Adobe Illustrator tutorial: Create lush, glossy vector images

Discover how Illustrator’s Gaussian Blur can transform your art

It’s easy to associate vectors with flat shapes – but creating Illustrator images with real depth needn’t be a headache. In this tutorial, Thomas Burden (who works under the name ...There Will Be Unicorns) shows how you can create striking, vibrant work in Illustrator using a simple colour palette and basic blur effects – particularly Illustrator’s built-in Gaussian Blur effects.

Along the way, you’ll also learn how to bring simple shapes to life, and how to create charming characters and elements, using only basic Illustrator and Photoshop.

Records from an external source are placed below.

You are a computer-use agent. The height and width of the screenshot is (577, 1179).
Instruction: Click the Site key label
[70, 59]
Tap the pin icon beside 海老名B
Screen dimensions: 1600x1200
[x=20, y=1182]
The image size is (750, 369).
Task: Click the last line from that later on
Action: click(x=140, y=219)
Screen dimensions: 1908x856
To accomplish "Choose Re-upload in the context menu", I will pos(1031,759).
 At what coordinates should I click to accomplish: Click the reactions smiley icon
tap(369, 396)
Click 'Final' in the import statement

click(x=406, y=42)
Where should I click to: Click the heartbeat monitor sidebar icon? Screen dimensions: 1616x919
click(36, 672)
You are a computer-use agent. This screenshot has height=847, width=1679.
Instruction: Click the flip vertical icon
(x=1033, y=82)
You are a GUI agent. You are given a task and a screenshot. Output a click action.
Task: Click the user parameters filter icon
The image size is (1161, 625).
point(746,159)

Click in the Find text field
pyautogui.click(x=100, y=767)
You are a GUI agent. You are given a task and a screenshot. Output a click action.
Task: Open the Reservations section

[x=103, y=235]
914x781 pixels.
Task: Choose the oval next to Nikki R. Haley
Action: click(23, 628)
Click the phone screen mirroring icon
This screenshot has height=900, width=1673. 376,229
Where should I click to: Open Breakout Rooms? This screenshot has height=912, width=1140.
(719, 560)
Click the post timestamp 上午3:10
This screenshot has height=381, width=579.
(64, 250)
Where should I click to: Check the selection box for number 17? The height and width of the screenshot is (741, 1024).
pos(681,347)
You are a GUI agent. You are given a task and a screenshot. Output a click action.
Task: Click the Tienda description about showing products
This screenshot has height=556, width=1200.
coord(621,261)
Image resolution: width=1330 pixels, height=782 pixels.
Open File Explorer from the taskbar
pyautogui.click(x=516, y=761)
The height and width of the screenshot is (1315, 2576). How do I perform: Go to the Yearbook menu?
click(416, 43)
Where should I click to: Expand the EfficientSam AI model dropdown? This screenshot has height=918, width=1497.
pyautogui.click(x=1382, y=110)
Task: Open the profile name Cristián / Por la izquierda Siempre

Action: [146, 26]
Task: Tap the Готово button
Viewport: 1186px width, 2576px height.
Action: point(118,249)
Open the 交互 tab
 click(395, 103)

Shading elements in Illustrator with the Gaussian Blur leaves your objects completely editable. Once you’ve scaled these elements to the right size, you can import them into Photoshop for a quick brightening up and some tweaks to layer blending modes and styles.

The net effect is fresh, clean and irresistibly cheerful.


Adobe Illustrator, Photoshop

Time to complete

3 hours

Project Files

Please visit the desktop site to download the project files.


It’s a good idea to start by sketching on paper: I find it easier and quicker to mark out rough compositions and characters or elements by hand first. These are very rough, though, and I don’t even bother scanning them in, preferring to take snapshots with a digital camera for speed. Scan yours in if you prefer.


Loosely trace these jottings in Illustrator, using the basic Shape tools in combination with the Pen tool to keep a uniform and simple look to all the elements. Then choose a colour palette – keep this as simple as possible. I usually use no more than 10 colours. Use these as a base to work with while getting the major compositional elements in place.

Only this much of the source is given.